31 July 2001


(Reissued as received.)

GENEVA, 30 July (UN Information Service) -- The Committee on the Elimination of Racial Discrimination this morning started its summer session by adopting its agenda and programme of work.

Most of the Committee's morning session was devoted to discussion on a study written by a Canadian academician on the functioning of United Nations treaty bodies.

The Committee's comments were directed at a press release distributed by the Government of Australia to Permanent Missions in Geneva. The release referred to a work written by a Canadian professor, Anne Bayefsky, entitled "The United Nations Human Rights Treaty System: Universality at the Crossroads". The release said that Australia's criticisms of the United Nations Human Rights Committee system were validated by this new report; that the work provided a comprehensive analysis of the problems facing the treaty committee system; and it noted that some difficulties were most conspicuous with the Committee on the Elimination of Racial Discrimination (CERD). The release, which was read out by the Committee's Chairperson, Michael E. Sherifis, further said that the concluding observations of the six committees often reflected a poor knowledge of the country in question and the excessive influence exerted on committees by external sources.

Some members of the Committee expressed the view that the role of the Office of the High Commissioner for Human Rights in collaborating with the work of Ms. Bayefsky should be clarified. The Office should also react to the report by publishing a press release on the issue. One Expert said that the report the Australian Government referred to was full of accusations: an appropriate response should therefore be provided by the Office.

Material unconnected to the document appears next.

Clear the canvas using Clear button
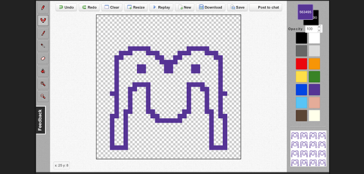The width and height of the screenshot is (364, 174). (x=112, y=7)
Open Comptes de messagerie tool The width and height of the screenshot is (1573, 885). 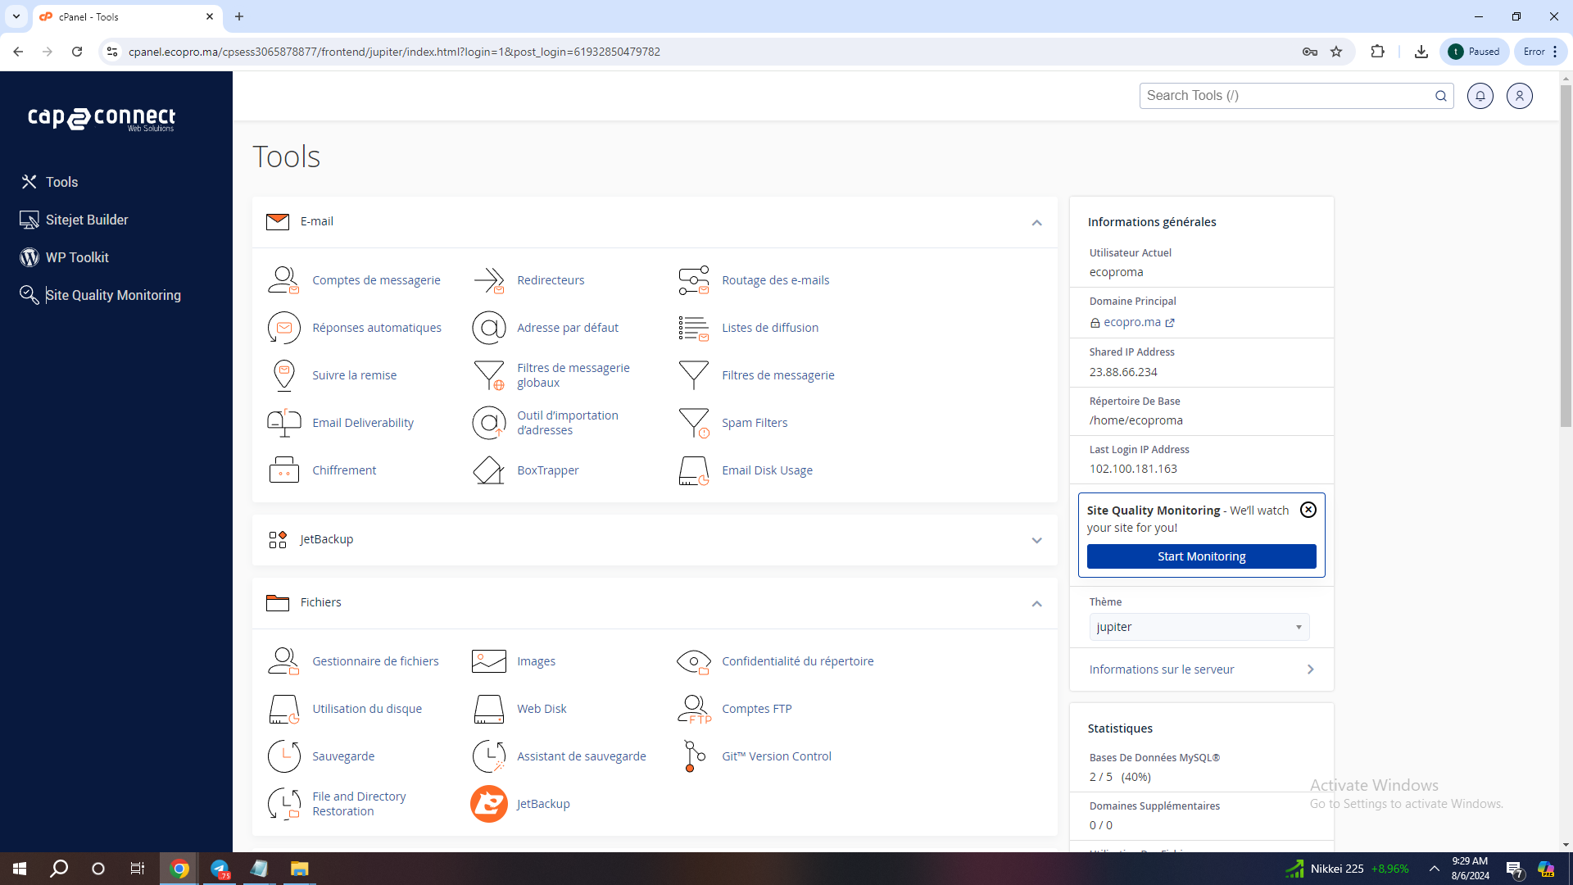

Several Committee members said that the criticism, which was an attack on the integrity of the Committee, should be taken seriously and a strongly worded response should be made. An Expert said that Ms. Bayefsky wrote the report without any experience of the internal functioning of the human rights committees; and the erroneous statements she made in her work should be corrected by the Committee. She had never served as an Expert on any of the Committees. Quoting the views of a former Committee Expert, the Committee Chairperson said that Ms. Bayefsky's work reflected a fundamental misunderstanding because of her ignorance of the proceedings of the Committees.

The Committee decided to set up a working group to study an appropriate response to Ms. Bayefsky.

The following Experts addressed the morning meeting: Mahmoud Aboul-Nasr, Yuri A. Rechetov, Marc Bossuyt, Patrick Thornberry, Chengyuan Tang, Raghavan Vasudevan Pillai, Regis de Gouttes, Agha Shahi, Mario Jorge Yutzis, Luis Valencia Rodriguez, Ion Diaconu, François Lonseny Fall, Carlos Lechuga Hevia and Michael E. Sherifis.

Over the course of its three-week session, the Committee will consider the reports of Italy, China, Trinidad and Tobago, Cyprus, United States, Sri Lanka, Viet Nam, Ukraine and Egypt. These countries are among the 157 States parties to the International Convention on the Elimination of All Forms of Racial Discrimination.

Also this morning, the Committee approved, by secret ballot, the appointment as Committee Expert of Gabriel Britz of Germany, to fill the vacancy resulting from the resignation of Brun-Otto Bryde. Following the approval of her appointment, Ms. Britz solemnly declared that she would perform her duties and exercise her powers as a member of the Committee honourably, faithfully, impartially and conscientiously.

At the beginning of the meeting, Hamid Gaham, Chief of the Support Services Branch of the Office of High Commissioner for Human Rights, announced that the High Commissioner Mary Robinson will address the Committee at 10 a.m. on Tuesday.

When the Committee reconvenes at 3 p.m., it will take up the twelfth and thirteenth periodic reports of Italy.